(Stored records)
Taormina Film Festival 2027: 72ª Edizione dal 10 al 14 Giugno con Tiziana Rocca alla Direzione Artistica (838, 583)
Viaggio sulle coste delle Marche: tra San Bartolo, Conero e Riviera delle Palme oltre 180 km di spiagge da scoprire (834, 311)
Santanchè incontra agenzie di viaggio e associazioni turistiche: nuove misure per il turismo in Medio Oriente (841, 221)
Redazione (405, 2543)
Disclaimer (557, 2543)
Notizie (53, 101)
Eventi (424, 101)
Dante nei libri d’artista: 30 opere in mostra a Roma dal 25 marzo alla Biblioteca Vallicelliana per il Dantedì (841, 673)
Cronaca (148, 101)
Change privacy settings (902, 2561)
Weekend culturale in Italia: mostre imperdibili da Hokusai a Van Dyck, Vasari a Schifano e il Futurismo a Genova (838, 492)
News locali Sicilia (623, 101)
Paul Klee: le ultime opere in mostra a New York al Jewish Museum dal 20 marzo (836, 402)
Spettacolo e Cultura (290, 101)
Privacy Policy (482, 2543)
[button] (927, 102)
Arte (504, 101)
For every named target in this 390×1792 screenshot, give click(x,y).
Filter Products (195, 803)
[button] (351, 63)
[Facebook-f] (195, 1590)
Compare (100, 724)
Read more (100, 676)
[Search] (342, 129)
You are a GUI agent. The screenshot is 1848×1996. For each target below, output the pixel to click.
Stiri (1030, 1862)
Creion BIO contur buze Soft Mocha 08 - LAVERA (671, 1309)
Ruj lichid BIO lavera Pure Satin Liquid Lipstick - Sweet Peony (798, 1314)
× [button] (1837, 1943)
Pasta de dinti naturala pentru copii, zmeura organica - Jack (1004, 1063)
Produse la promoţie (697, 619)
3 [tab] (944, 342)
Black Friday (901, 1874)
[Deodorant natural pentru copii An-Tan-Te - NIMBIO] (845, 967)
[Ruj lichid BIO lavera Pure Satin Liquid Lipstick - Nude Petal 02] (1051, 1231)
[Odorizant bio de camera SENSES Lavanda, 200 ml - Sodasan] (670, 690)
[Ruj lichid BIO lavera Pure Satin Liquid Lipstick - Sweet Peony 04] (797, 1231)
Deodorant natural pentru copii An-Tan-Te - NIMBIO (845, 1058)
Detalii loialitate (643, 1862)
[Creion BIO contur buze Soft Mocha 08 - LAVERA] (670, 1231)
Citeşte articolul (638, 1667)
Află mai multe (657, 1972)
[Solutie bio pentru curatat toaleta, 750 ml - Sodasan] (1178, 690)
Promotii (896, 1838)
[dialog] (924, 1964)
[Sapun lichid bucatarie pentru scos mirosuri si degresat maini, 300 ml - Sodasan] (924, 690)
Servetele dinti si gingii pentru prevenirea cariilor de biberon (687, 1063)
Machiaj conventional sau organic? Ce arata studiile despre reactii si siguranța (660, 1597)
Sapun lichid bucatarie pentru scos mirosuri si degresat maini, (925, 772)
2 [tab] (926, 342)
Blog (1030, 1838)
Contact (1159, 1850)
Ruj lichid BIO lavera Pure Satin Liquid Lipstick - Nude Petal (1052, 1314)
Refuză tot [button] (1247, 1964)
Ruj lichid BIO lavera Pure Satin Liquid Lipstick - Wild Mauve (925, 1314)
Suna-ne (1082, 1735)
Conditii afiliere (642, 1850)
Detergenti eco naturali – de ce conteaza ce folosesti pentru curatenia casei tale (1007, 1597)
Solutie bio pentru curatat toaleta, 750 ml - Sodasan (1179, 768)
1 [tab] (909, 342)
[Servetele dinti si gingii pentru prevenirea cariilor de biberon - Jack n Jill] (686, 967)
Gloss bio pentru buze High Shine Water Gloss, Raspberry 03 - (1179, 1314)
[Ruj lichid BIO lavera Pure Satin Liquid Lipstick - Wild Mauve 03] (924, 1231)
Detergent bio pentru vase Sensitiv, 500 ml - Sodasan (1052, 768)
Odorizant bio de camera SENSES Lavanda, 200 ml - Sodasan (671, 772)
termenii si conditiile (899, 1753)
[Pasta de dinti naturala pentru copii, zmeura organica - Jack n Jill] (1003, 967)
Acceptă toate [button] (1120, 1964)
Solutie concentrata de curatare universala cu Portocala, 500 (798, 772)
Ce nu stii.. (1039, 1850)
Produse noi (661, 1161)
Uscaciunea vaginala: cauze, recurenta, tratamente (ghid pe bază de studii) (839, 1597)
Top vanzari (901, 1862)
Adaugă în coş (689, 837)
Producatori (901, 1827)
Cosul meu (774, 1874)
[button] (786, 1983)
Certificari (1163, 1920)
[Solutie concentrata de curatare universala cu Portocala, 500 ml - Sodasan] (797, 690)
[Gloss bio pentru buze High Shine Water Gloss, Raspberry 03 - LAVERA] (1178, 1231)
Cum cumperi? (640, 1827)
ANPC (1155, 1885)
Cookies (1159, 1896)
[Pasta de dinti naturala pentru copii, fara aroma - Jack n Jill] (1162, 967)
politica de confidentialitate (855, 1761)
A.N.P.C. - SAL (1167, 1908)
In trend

Task brief: Lines with "gingii" in them are what the answer must contain; copy each from the records above.

Written response:
Servetele dinti si gingii pentru prevenirea cariilor de biberon (687, 1063)
[Servetele dinti si gingii pentru prevenirea cariilor de biberon - Jack n Jill] (686, 967)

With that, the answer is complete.